Converse or Love, mankind might strongly draw,
When Love was Liberty, and Nature Law.
Alexander Pope, Essay on Man, (London: printed by John Wright, 1734), p.43
Pope’s original text is refers to a golden age in the evolution of human society, when the savagery of prehistory has been transcended, but before commerce and artificial sophistication has entered to destroy the purity and immediacy of interpersonal sincerity. Placing her relationship in the context of this golden age, Montagu not only presents a touching and literary vision of her own youthful state, but shows an interest in the correlation between historical and personal states of being. This interest is, of course, the same one which we have seen manifesting itself, 30 years later, in the conversation with James Beattie.
The final interpretative resonance found in Montagu’s letters is best represented within this collection by the letter from Catherine Talbot to Jemima Grey. This literary pastiche goes one step beyond allusion to creatively extend the analogy between text and reality with comic, thought-provoking effect. Here is the opening of Catherine Talbot’s pastiche of the Cave of Montesinos episode from Don Quixote, with Jemima Grey cast as Quixote in search of her husband Philip Yorke:
Not finding Mr Yorke in haste to return, you have like a Lady Errant set out upon your Palfrey to go in Search of him. You set out in a G[l]oomy morning, November having desired leave to make an exchange with September, that it might veil you in its cl[o]uds & assist your disguise. You travelled over many a hill & dale still directing your course northwards, & made many a vain enquiry at many a Romantick castle. At length you perceived the recent track of well known Wheels, & followed it till you came to the brink what to vulgar appearance look’d like a coal pit, but was really an Enchanted Den. Here the Companion of your early days Calm Philosophical Indifference, forsook you & left you obstinately resolved to try the hazardous adventure. You descended by Oblique and Glomy Paths a thousand Fathoms deep, at length you beheld a large Plain & a Magnificent Palace.

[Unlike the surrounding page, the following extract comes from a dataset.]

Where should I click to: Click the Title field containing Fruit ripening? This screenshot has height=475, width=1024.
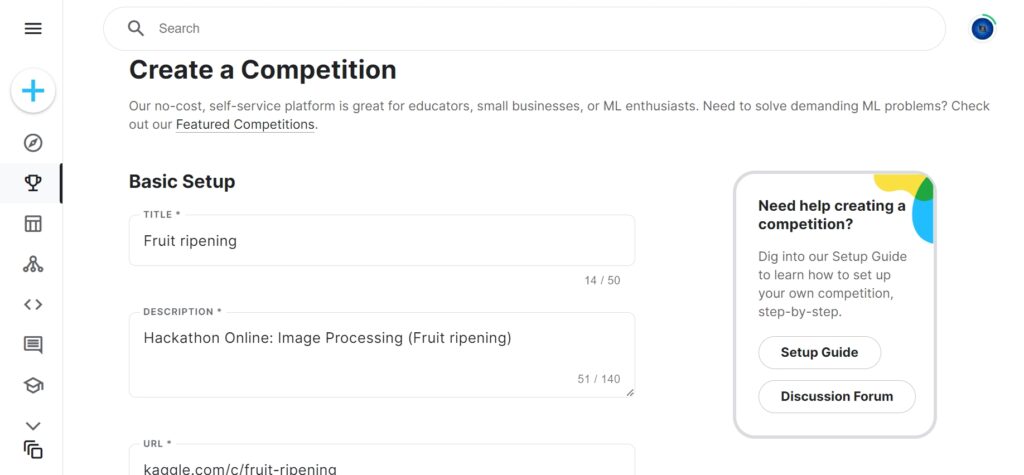click(382, 241)
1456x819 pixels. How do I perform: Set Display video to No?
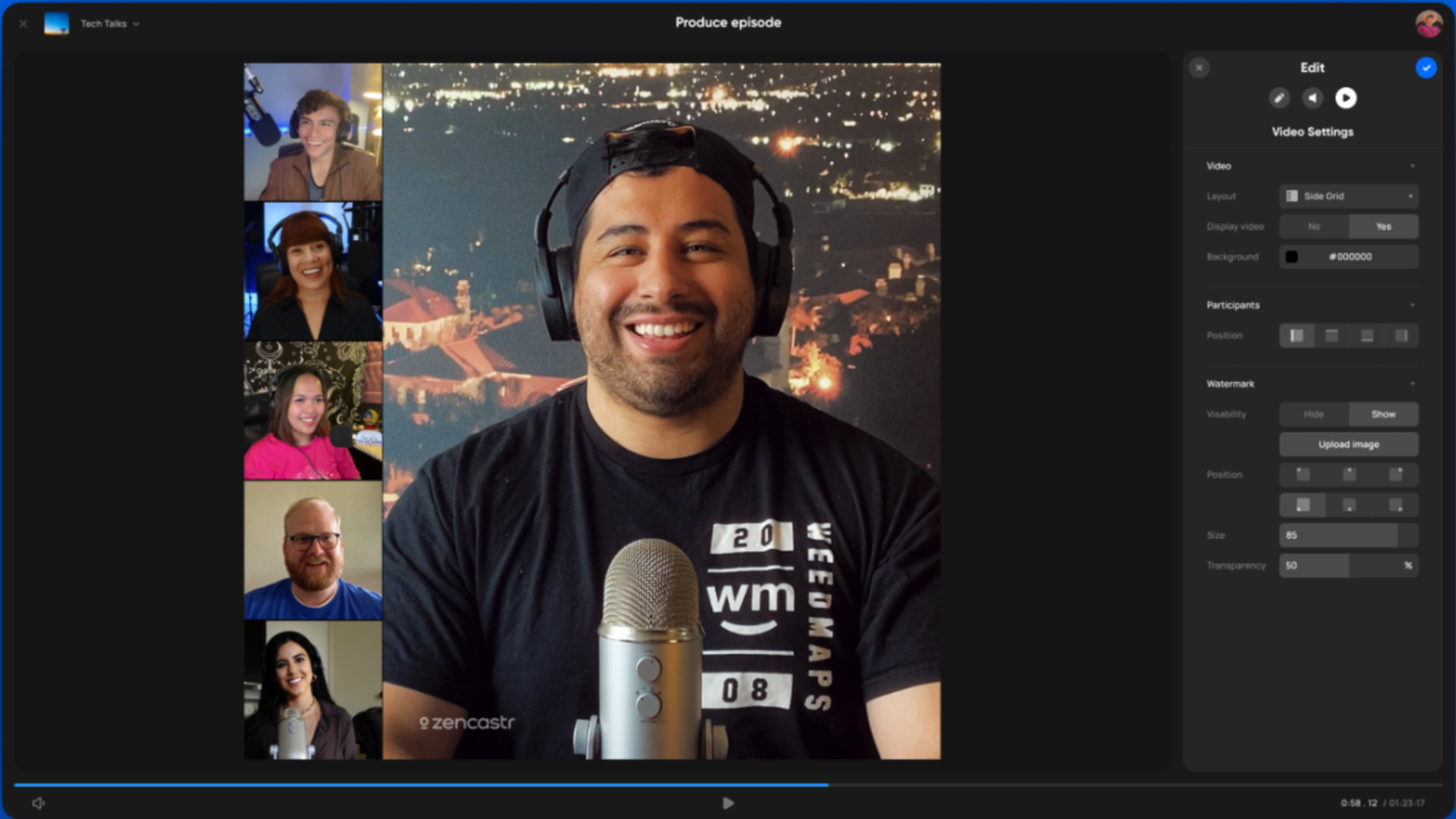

Catherine Talbot to Jemima Grey, 13 September 1744,
Electronic Enlightenment ID: montelEE0280001a1c
Like Montagu, Talbot plays with the applicability of her source to her situation, but the format of pastiche enables her to draw out the ironic juxtaposition until it evolves into something more. Not only does the figure of the Lady Errant, by inverting the damsel-in-distress paradigm, come to represent ironically a masculine mechanism for valorising the devotion of a wife towards her husband, the ability to read imaginatively and with a sense of humour is presented throughout the letter as empowering. Unlike Cervantes original, in which Don Quixote is laughed at because he sees Palaces where there are none, Talbot’s Jemima is celebrated for being able to see a real ‘Magnificent Palace’ that is hidden to the ‘vulgar’, who aren’t able to use their interpretative faculties imaginatively. As it unfolds, the letter becomes a celebration of Talbot and Jemima’s relationship and reading practices, simultaneously enacting and describing a new theory of interpretation.
Thus, in this mini-edition, we see a microcosm of the reading and interpretative practices employed by Elizabeth Montagu and her correspondents. They are by no means unique in responding to texts in this way, however, and by bringing these letters into the context of Electronic Enlightenment, the hope is that they will be able to be put into dialogue with other community interpretative practices of other epistolary communities.